--- begin DOCUMENT EXTRACT ---
Many businesses and many people who work in business often forget two fundamental actions for changing the results of their own activities.
We mainly concentrated on figures and, thus, the uncertainty in market dynamics, we are preoccupied with numbers: costs, margins, variables, profits, investments, salaries, deadlines, predictions.
But beyond this, is there still space for something else?
Even though different schools of thoughts teach us to look to ‘our own garden’ and not to be distracted by what our competitors are up to, sometimes we should cast an eye to what others are doing.
Realising that our competitors are getting better results makes us start looking for explanations. If we aren’t able to find them, what do we do? We can’t always identify the differentiated element (or elements). It might also be that we are looking at competitors’ actions from a constrictive point of view, in that our analysis is limited to the consideration of tangible, measurable aspects.
How come certain businesses are more innovative and efficient than others, though they have access to the same talents, the same companies, the same advisors and the same media?
The Golden Circle
About a dozen years ago, anthropologist and international speaker Simon Sinek discovered that there is a model incorporating two fundamental actions which unites all great inspirational leaders and all organisations in the world. This model remains unknown by the majority of businesses which aren’t successful.
Sinek calls it the Golden Circle.
He talks of a mental and practical process, based on the identification of your own why. Businesses which follow this process meditate deeply on their own why, learning how to identify and above all recognise it in what they do. Only after this do they think of the what and the how.
It seems like a simple action, but it really is not. The why of a business isn’t the result. It is the mission.
An enormous number of organisations think they know their own mission, based on what they do, on what they offer to the market. However, very often this isn’t it.
Ask yourself challenging questions
At that point, an interesting experiment would be to pose questions to people working in such organisations.
“what is the reason for the existence of your organisation?”
“Why does your business still exist after all these years?” (if it has existed a while)
“Why do you get up in the morning to work here and not somewhere else?”
“Why should what this business do be important to somebody else?”
It would be just as interesting to ask these questions of the manager of the business, adding the fundamental question: “Which real values do you and this business have in common?”
Thus, in order of importance, the why, the how, and the what will be determined and recognised. Those who doesn’t utilise this self-identification mechanism follow the usual direction, journeying inwards from the outside, from clearer to more confusing things.
Inspirational leaders and organisations, no matter their aim or sector, think, act, and communicate in the opposite way: from the inside outwards.
Marketing might thank you
This is often reflected in marketing strategies. Let’s imagine working for a company which produces stoves. It is easy and a bit boring to say, “We make great stoves. They are well-designed, simple to use, and highly efficient. Do you want to buy one?”
--- end DOCUMENT EXTRACT ---
## TO BE DONE
[1] Decide whether each statement agrees with the Golden Circle article, answering yes or no and quoting the deciding words: (a) Simon Sinek is described as an anthropologist and international speaker. (b) The why of a business is its result. (c) Inspirational leaders communicate from the outside inwards.
[2] Pull a passage word for word from the Golden Circle article, beginning at the words "But beyond this, is" and stopping after "the same media?".
--- begin STORED ROWS ---
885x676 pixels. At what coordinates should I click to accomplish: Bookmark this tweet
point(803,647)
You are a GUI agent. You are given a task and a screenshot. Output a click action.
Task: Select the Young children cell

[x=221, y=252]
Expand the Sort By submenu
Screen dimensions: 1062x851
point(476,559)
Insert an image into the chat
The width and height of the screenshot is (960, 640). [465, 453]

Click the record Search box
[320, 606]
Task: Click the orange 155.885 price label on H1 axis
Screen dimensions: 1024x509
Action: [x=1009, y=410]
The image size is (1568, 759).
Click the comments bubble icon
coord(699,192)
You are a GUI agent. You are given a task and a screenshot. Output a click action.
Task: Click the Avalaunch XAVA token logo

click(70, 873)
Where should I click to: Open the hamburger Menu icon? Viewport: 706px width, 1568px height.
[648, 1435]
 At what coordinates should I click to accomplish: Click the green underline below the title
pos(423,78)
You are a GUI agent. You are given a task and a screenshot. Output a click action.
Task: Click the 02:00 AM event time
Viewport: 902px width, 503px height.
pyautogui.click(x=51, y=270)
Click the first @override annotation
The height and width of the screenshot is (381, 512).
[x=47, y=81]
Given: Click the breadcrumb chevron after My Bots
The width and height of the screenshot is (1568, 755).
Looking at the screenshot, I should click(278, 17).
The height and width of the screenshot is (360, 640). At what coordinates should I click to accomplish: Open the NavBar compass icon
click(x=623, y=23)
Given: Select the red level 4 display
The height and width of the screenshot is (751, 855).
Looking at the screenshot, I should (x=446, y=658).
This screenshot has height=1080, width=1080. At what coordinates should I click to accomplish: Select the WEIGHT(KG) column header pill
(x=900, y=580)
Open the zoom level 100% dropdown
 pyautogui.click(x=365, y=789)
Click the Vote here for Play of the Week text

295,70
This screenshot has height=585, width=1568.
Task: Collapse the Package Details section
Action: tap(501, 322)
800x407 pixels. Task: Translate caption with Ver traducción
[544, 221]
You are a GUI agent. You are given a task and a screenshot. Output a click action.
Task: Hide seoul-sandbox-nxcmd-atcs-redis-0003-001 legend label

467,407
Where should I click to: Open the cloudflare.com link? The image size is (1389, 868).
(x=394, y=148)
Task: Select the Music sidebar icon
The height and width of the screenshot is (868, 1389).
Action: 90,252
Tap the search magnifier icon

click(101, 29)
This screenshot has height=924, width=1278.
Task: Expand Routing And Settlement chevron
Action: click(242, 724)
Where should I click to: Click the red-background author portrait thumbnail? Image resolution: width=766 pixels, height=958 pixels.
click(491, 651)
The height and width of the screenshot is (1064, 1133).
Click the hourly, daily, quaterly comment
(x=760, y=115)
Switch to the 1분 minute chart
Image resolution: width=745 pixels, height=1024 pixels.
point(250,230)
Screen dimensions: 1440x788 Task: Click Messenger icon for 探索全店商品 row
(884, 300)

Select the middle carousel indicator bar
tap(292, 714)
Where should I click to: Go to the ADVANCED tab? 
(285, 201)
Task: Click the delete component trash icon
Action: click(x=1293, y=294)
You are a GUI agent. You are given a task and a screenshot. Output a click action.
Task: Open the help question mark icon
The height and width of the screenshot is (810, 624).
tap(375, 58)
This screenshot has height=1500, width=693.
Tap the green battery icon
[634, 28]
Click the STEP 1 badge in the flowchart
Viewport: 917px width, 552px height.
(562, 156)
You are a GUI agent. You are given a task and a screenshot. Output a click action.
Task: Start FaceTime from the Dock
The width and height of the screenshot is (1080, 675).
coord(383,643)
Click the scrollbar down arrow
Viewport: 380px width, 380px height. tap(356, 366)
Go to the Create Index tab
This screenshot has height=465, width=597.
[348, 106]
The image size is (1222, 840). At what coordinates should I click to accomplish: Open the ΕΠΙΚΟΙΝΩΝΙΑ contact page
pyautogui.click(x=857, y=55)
--- end STORED ROWS ---
## TASK ANSWERS
[1]
(a) Yes: "anthropologist and international speaker Simon Sinek"
(b) No: "The why of a business isn’t the result. It is the mission."
(c) No: "think, act, and communicate in the opposite way: from the inside outwards."

[2]
But beyond this, is there still space for something else?
Even though different schools of thoughts teach us to look to ‘our own garden’ and not to be distracted by what our competitors are up to, sometimes we should cast an eye to what others are doing.
Realising that our competitors are getting better results makes us start looking for explanations. If we aren’t able to find them, what do we do? We can’t always identify the differentiated element (or elements). It might also be that we are looking at competitors’ actions from a constrictive point of view, in that our analysis is limited to the consideration of tangible, measurable aspects.
How come certain businesses are more innovative and efficient than others, though they have access to the same talents, the same companies, the same advisors and the same media?